Date: 20080205
Docket: IMM-2795-07
Citation: 2008 FC 138
Ottawa, Ontario, February 5, 2008
PRESENT: The Honourable Mr. Justice Shore
BETWEEN:
BARNABAS
MAICHIBI
Applicant
and
THE MINISTER OF CITIZENSHIP
AND IMMIGRATION
Respondent
REASONS FOR JUDGMENT AND JUDGMENT
OVERVIEW
[1]
[36] The Applicant's evidence of risk was not
found credible by the IRB, and this position was adopted by the PRRA Officer,
which he was entitled to do. Other evidence submitted was found not to
corroborate the Applicant's alleged personal risks. The Officer concluded
"...that the Applicant's circumstances are not of such a nature that he
would face unusual, under served, or disproportionate hardship if required to
submit his permanent residence application from outside Canada." In so doing, the Officer
articulated the proper test to be applied in assessing the Applicant's H&C
application.
[37] Considering the
Officer's H&C decision and the reasons in support thereof, I find that the
Officer applied the appropriate test and committed no reviewable error in
assessing the H&C application. I also find that the Officer's conclusion on
the H&C application was reasonably open to him on the evidence.
(As specified by Justice Edmond Blanchard
in Rai v. Canada (Minister of Citizenship and Immigration), 2007 FC 12,
[2007] F.C.J. No. 12 (QL).)
[2]
[12] It
is also a well-recognized principle that it is insufficient simply to refer to
country conditions in general without linking such conditions to the
personalized situations of an applicant (see for example, Dreta v. Canada (The Minister of
Citizenship and Immigration),
[2005] F.C.J. No. 1503, 2005 FC 1239 and Nazaire v. Canada (Minister of
Citizenship and Immigration) [2006] F.C.J. No. 596 416).
[13] It must also be
recalled the standard of review of an I.O.'s decision refusing an application
for permanent residence on H&C considerations is reasonableness (see Baker, supra).

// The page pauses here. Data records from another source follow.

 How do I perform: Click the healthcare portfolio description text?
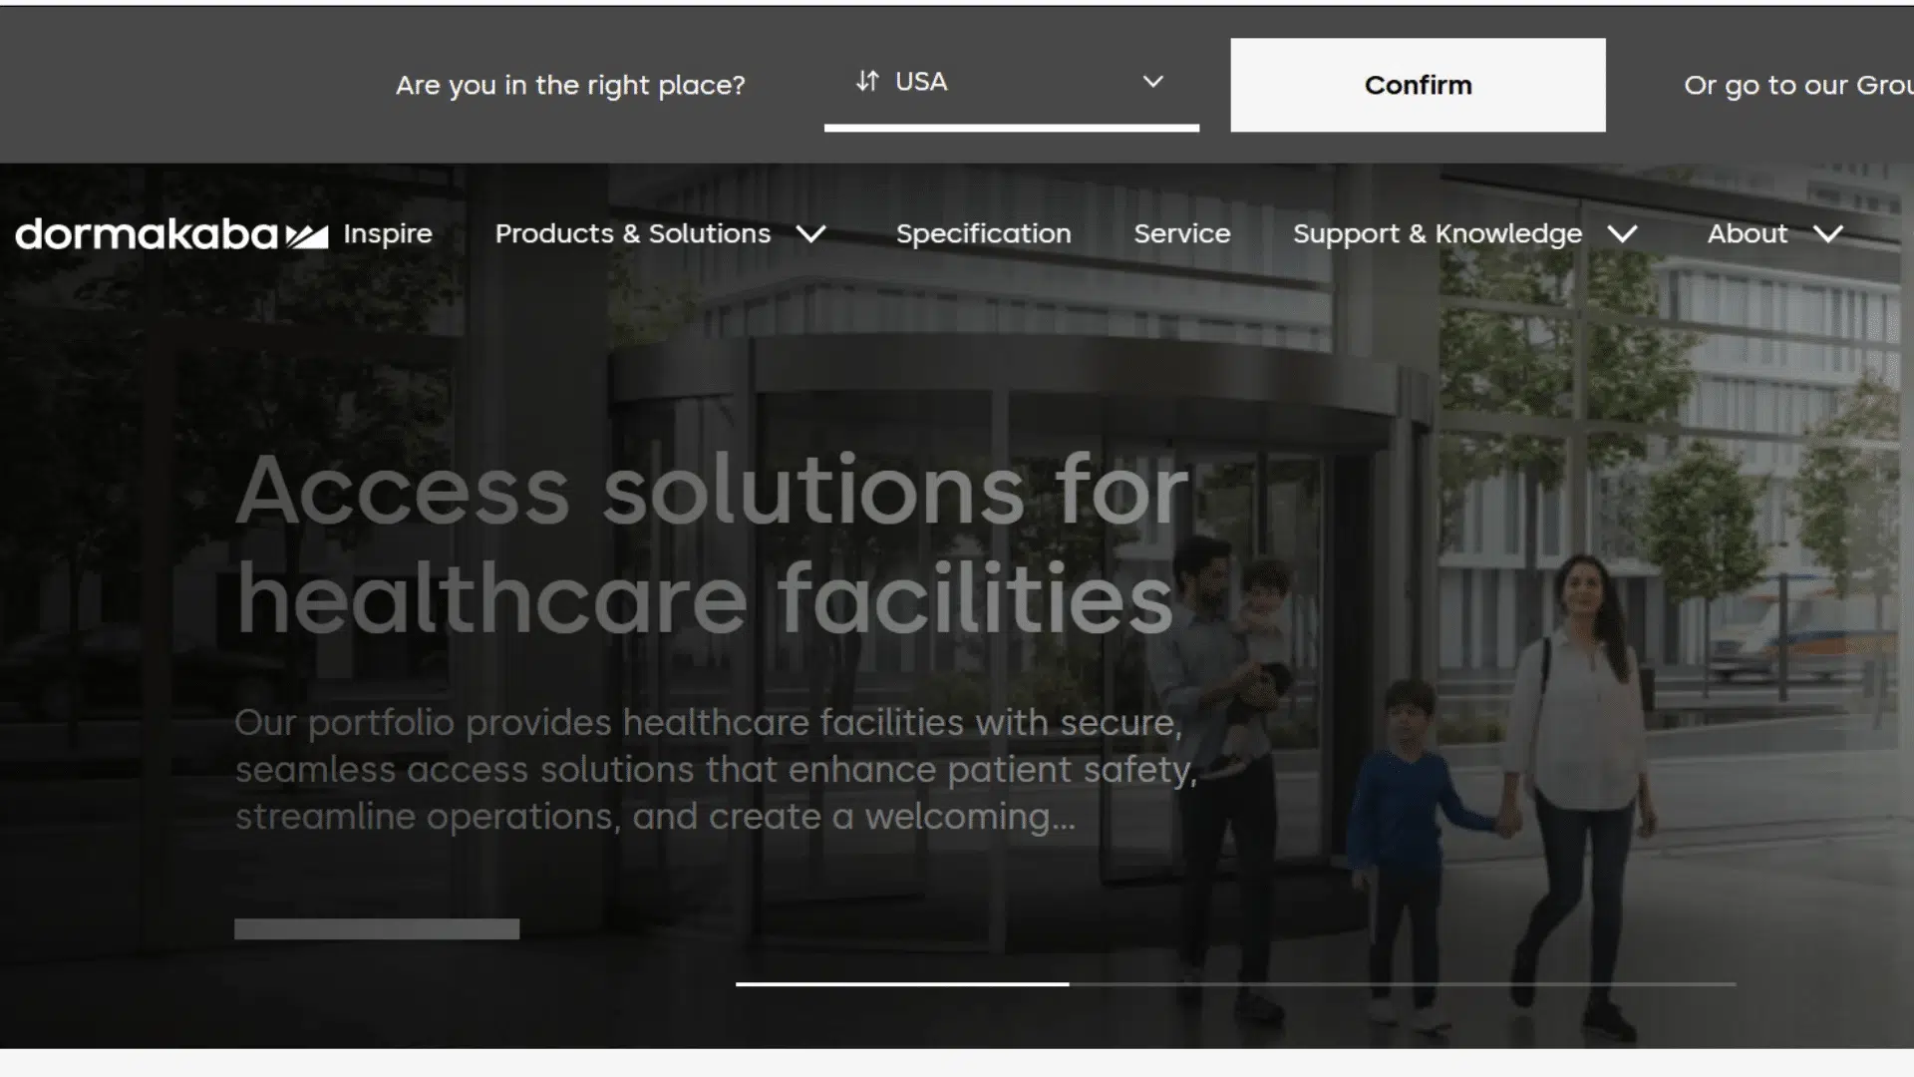pyautogui.click(x=716, y=769)
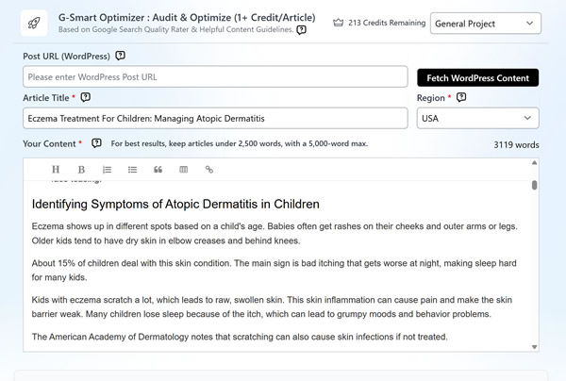Insert a bulleted list
Image resolution: width=566 pixels, height=381 pixels.
click(x=132, y=169)
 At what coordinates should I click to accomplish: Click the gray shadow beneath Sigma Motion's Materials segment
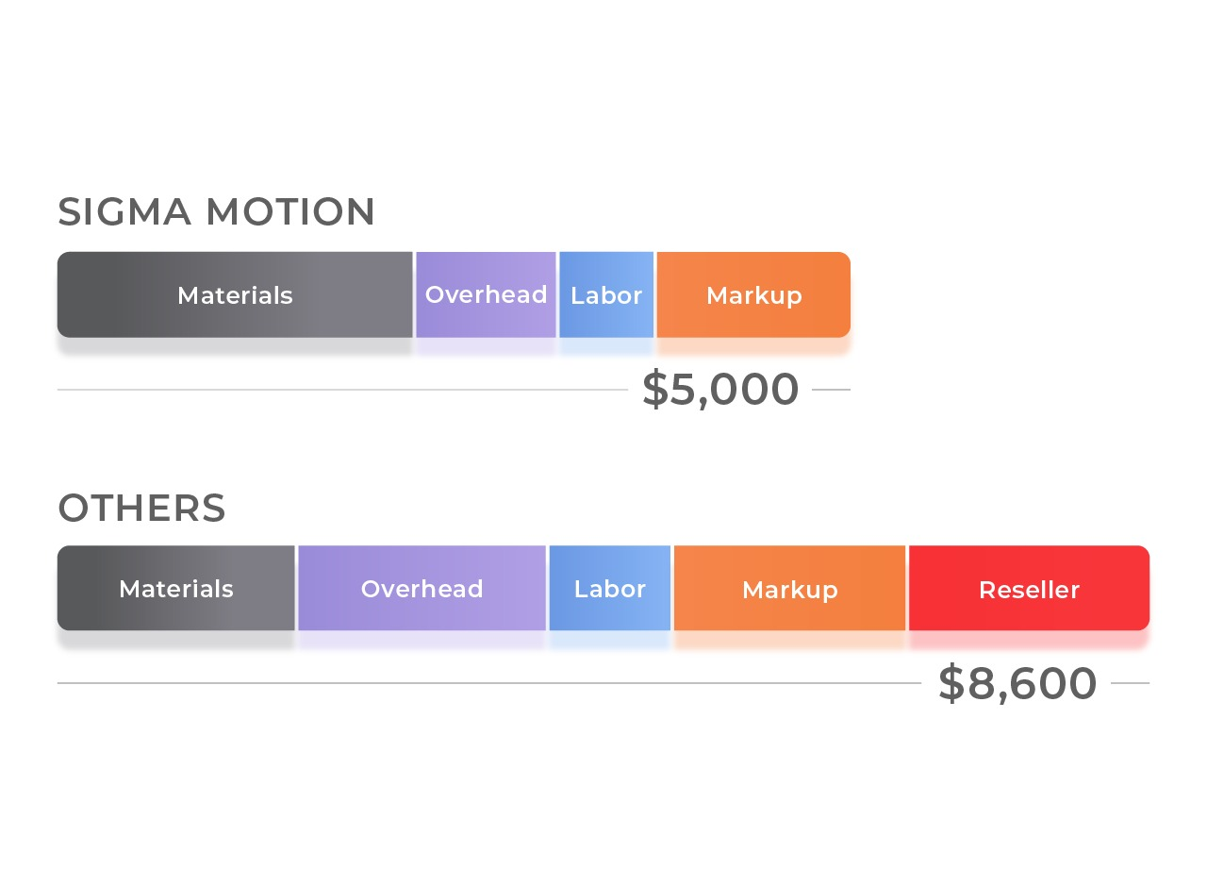[235, 345]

(As specified by Justice J. Fançois Lemieux in Hussain
v. Canada (Minister of
Citizenship and Immigration), 2006 FC 719, [2006] F.C.J. No. 916 (QL).)
INTRODUCTION
[3]
In
an application for permanent residence, filed from within Canada, based on
humanitarian and compassionate grounds (H&C), the officer must examine if
the Applicant faces unusual, undeserved or disproportionate hardship should he
file his application from outside Canada.
[4]
It
is clear, from the reasons, that the officer applied the correct standard and
addressed the risks alleged by the Applicant in the framework of unusual and
undeserved or disproportionate hardship.
JUDICIAL PROCEDURE
[5]
This is an
application for judicial review, pursuant to subsection 72(1) of the Immigration
and Refugee Protection Act, S.C. 2001, c. 27 (IRPA), of the decision of an
Immigration Officer, dated June 13, 2007, refusing the Applicant’s application
for an exemption, on H&C grounds, to allow him to apply for permanent
residence from within Canada
FACTS
[6]
The
Applicant, Mr. Barnabas Maichibi, is a citizen of Nigeria. Between
1983 and 1990, he lived and studied in the United States. In 1990, he
returned to Nigeria, until
October 2, 1999, when he left to sojourn a few days in France and two months in
Israel. He entered Canada, on December 2,
1999, as a visitor and claimed refugee status a few weeks later.
[7]
On
November 21, 2000, his refugee claim was rejected by the former Convention
Refugee Determination Division of the Immigration and Refugee Board (IRB). The Board
found that Mr. Maichibi’s story was completely lacking in credibility. On
May 1, 2000, the Federal Court dismissed the application for leave filed by Mr.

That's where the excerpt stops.